Analytics Talking Points

Q1. What is data analytics?
Data analytics is the practice of taking ever growing amounts of data and using ever faster computing techniques to generate management insights in order to optimise, redefine or fundamentally disrupt business processes and business models. Q2. What can analytics do for businesses?
Analytics can help a business do more with less effort or less money. For instance, reduce the time and effort that financial analysts spend preparing management reports. Or making sure that trucks deliver goods along the most optimal paths. Or collecting invoiced dues from the people that are most likely to pay first (and maybe neglect the hopeless cases). Or deciding which of your 10000 product catalogue to put on the first page of your website, in order to maximise sales. Analytics can help a business become better, or different. For instance, having a way to listen to the opinions of clients in social media and filtering the right message from all the noise, can allow a business to communicate with that one single individual who has a bad perception. Or becoming a business that engages with clients individually, rather than in “segments”, improving your customer retention and satisfaction drastically. Analytics can help invent new business models or disrupt existing ones. For instance, replacing an outdated taxi service that waits until people call by a proactively – predicted – directed fleet of cars that is present in the most likely hot zones at a specific time. Or by putting the knowledge of medical doctors “in a box” and “accessible everywhere”, so that medical colleagues can share medical knowledge and help patients at any time in any location, without needing physical access to the hospital or human expert. Q3. What do analytics projects or engagements look like?

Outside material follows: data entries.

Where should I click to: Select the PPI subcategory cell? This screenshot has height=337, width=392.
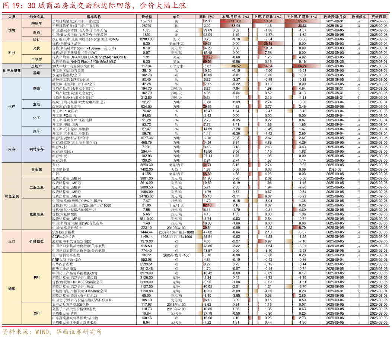[36, 277]
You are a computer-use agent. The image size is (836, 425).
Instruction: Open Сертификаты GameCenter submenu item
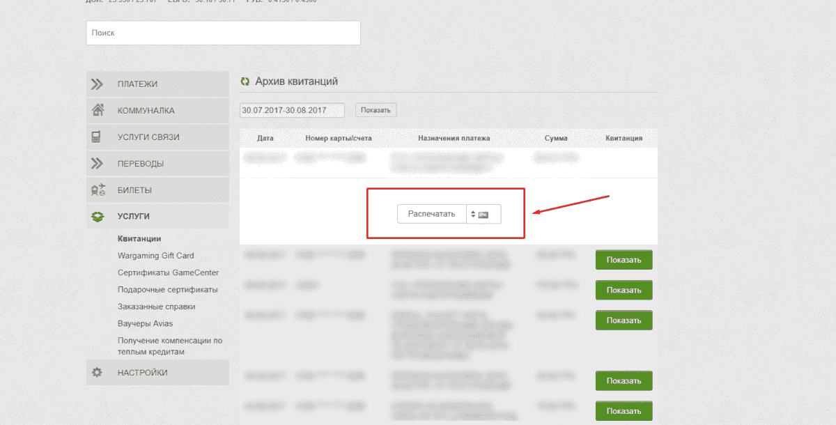tap(168, 272)
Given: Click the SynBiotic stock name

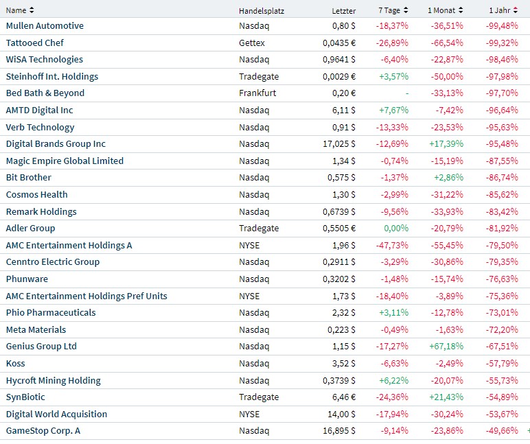Looking at the screenshot, I should point(25,397).
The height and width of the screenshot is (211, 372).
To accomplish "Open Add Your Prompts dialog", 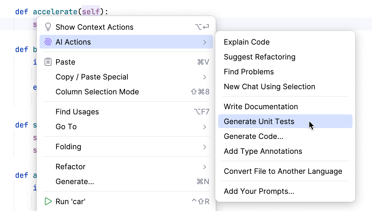I will point(259,191).
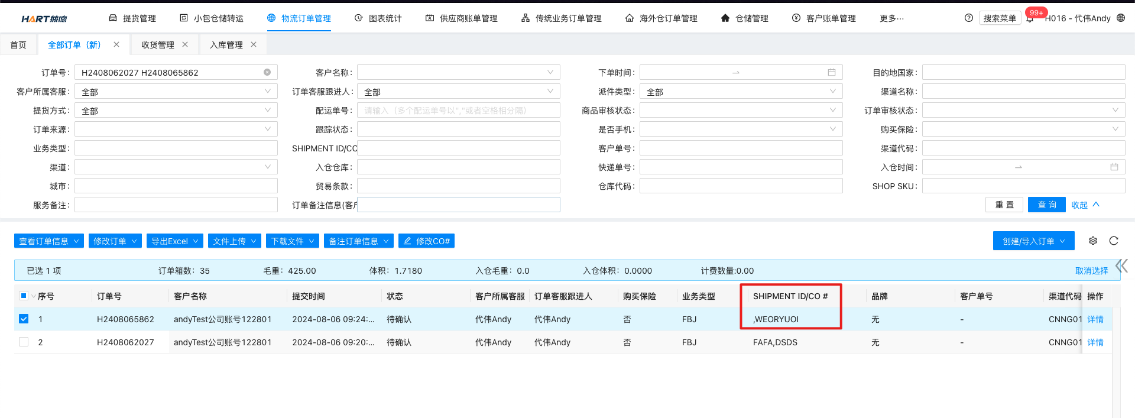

An Analytics project starts with the question: “how can we optimize the value of data for your organisation”. A great way to do that is have “high impact sessions for analytics”, in which we engage the organisation’s top level in agreeing to a common vision and strategy and priorities for achieving value from analytics. Once the priorities are set, the objectives are translated into projects. A project can start by focussing on the immediate outcome, e.g. by creating test models that predict a customer’s behaviour, etc. Or a project can start by focussing on building or strengthening an organisation’s data foundations. Typically, analytics projects start small and aim at proving value fast. Once the value is proven, the same approach can be rolled out to multiple domains or parts of the organisations. Q4. When is the right time for me to deploy an analytics strategy?
Now. There is actually little time to lose. Markets and industries are becoming increasingly dependent on data and insights into data. What we see in the market is that start-ups have a data strategy from the start, because they know that their differentiation and future depends on it. The often use data to disrupt existing companies. More mature companies struggle more with their legacy systems and invest more in cleaning up the foundations. Or often, they have innovation centres that allow for highly complex analytics experiments while at the same time having foundational projects. Q5. How much time and resources are required to use analytics effectively? If analytics is done right and if it is embedded in the day to day processes, it does not take time, it actually creates time. Would you say that using Google to find something on the internet is an investment in analytics-time? Would you say that booking the most suited hotel for your family on is a waste of analytics-time? Do you believe that flipping through your financial reports (with today’s data!) on your iPad is analytics-time? Analytics can only be successful if it serves a clear and valuable purpose. When it does, it creates time, not take time.